Journal article Open Access
D V Derle1, R S Barhate1*, P A Umberkar1, N D Derle2
The aim of the current study was to design sustained release tablet of Diltiazem hydrochloride and to optimize the drug release profile and dissolution time using response surface methodology. Diltiazem hydrochloride is an antihypertensive drug, a benzothiazepine derivative with vasodilating action. It is prescribed for the treatment of hypertension and other cardiovascular disorder. Antihypertensive should continue for several months. Diltiazem hydrochloride has half-life of 3-4.5 hours. So its chronic use necessitates the sustained release formulation to reduce dose and dosing frequency. A 32 full factorial design (2 factors at 3 levels each) was employed to systematically optimize the drug release profile. Kollidon SR and HPMC K100 were taken as the independent variables. The % drug release at 4 hr and % drug release at 24 hr were dependent variables .Tablets were prepared by direct compression and evaluated for Hardness, Friability, Percent drug content and In-vitro drug release pattern.
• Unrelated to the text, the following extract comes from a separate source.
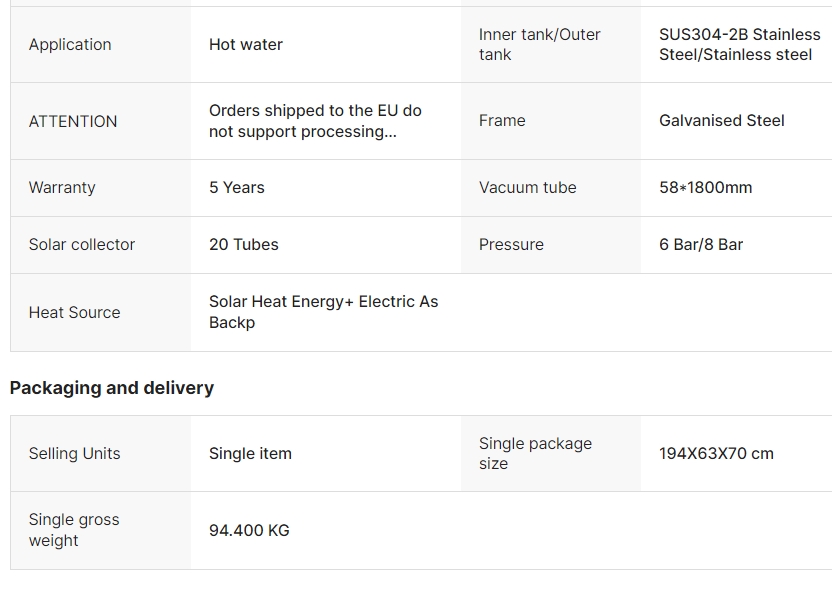Viewport: 832px width, 595px height.
Task: Click the Warranty label
Action: coord(62,187)
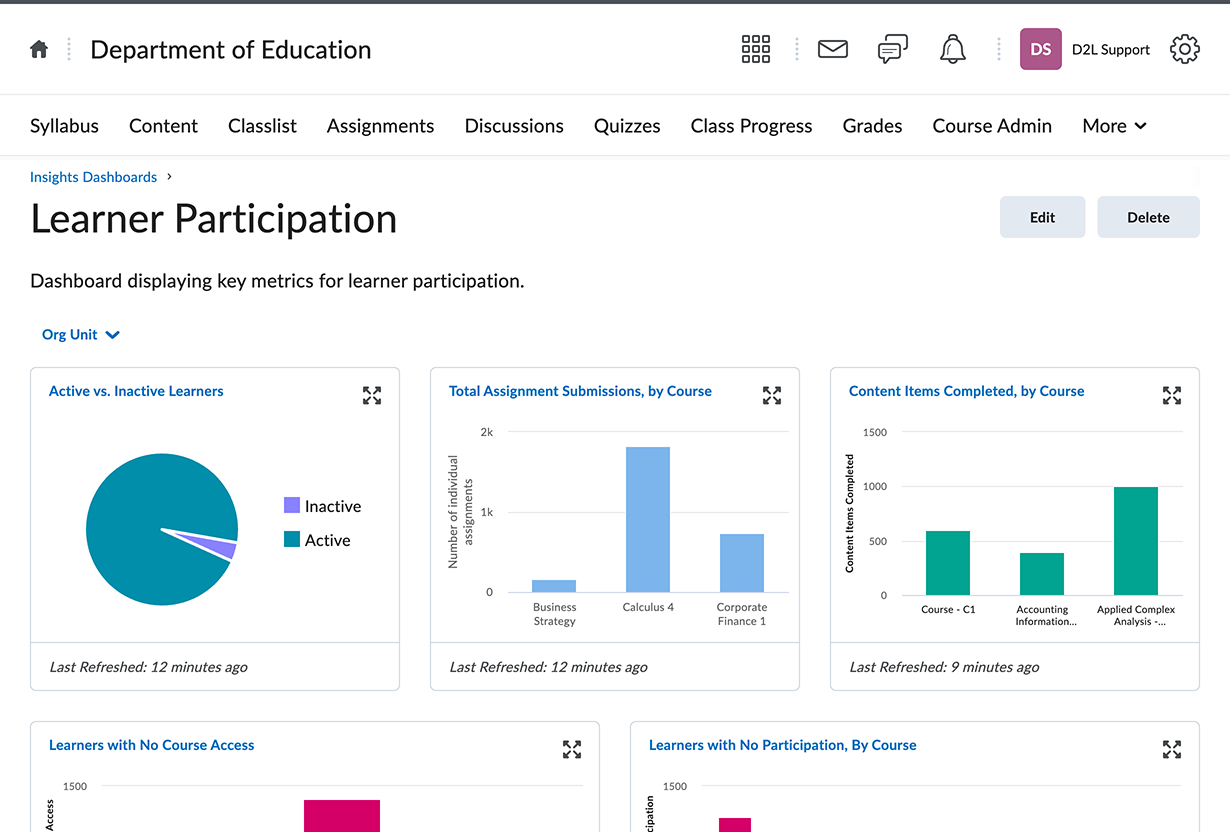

Both the polymers had significant effect on the drug release and of the tablets. All the formulation release the drug for more than 24 hours. The optimized formulation F6 having Kollidon SR 135mg and HPMC K100 105mg showed maximum release of 98.70 % drug release for 24 hr. Most of the formulation followed Higuchi Model.so sustained release tablet of diltiazem HCl was formed which provide drug release for 24 Hrs.